__AIM OF THE TASK__: Reproduce, word for word, the part of the Nigerian debt collection article below that starts with "Nigeria | What" and goes on through "Generis Avocats), Nigeria.".
>> BEGIN DOCUMENT SEGMENT
Nigeria | What is Most Effective Debt Collection Mechanism in Nigeria?(2)
Contributed by CJP Ogugbara, CJP Ogugbara & Co (Sui Generis Avocats), Nigeria.
Due to the volatile nature of the Nigerian economy, it has become very imperative for Law Firms preparing suits to ensure that their claims have futuristic effects.
Because of the volatile nature of the Nigerian economy, it has become very imperative for Law Firms preparing suits to ensure that their claims have futuristic effects. This includes the use of good drafting skills to accommodate incidents of inflation, deflation, exchange rate and other interventions that can hedge the devaluating consequential effect of the monetary policies of the Nigeria Government. Thus, a counsel drafting must ensure that the debt is treated in his pleadings as monies in the bank which accrues interests for the owner. For instance, it would be drastic if counsel to a creditor decides to claim the debts in the domiciliary currencies instead of the stated currency on the invoice. The implication is that the amount submitted to the court as claims or for adjudication remains static irrespective of the changes in the exchange rate. The court does not have the power to make orders not claimed by the claimant, except in certain cases that require consequential orders.
>> END DOCUMENT SEGMENT
>> BEGIN EXCERPTED DATA
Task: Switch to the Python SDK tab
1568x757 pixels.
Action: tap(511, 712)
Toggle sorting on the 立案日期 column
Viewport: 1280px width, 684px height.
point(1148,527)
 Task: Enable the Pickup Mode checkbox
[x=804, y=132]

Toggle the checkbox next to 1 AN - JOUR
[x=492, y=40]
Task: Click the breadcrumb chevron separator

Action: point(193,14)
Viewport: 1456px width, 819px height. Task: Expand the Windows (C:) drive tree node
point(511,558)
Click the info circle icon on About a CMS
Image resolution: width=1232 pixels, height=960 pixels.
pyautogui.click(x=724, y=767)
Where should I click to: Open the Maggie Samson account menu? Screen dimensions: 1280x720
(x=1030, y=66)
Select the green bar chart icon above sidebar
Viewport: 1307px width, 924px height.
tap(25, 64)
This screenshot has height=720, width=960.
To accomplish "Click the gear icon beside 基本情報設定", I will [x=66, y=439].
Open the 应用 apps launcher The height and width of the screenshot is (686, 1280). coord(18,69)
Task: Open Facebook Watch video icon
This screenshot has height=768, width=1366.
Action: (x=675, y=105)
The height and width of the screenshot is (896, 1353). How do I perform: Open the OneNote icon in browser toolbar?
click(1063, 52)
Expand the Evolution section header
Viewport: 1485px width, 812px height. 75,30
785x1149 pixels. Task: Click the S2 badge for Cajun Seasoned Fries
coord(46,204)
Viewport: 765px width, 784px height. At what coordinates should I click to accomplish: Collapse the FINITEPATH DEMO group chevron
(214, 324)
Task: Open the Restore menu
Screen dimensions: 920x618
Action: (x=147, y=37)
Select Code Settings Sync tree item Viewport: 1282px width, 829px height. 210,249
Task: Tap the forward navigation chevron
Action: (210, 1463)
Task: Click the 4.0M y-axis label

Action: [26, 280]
>> END EXCERPTED DATA
__RESULT BELOW__:
Nigeria | What is Most Effective Debt Collection Mechanism in Nigeria?(2)
Contributed by CJP Ogugbara, CJP Ogugbara & Co (Sui Generis Avocats), Nigeria.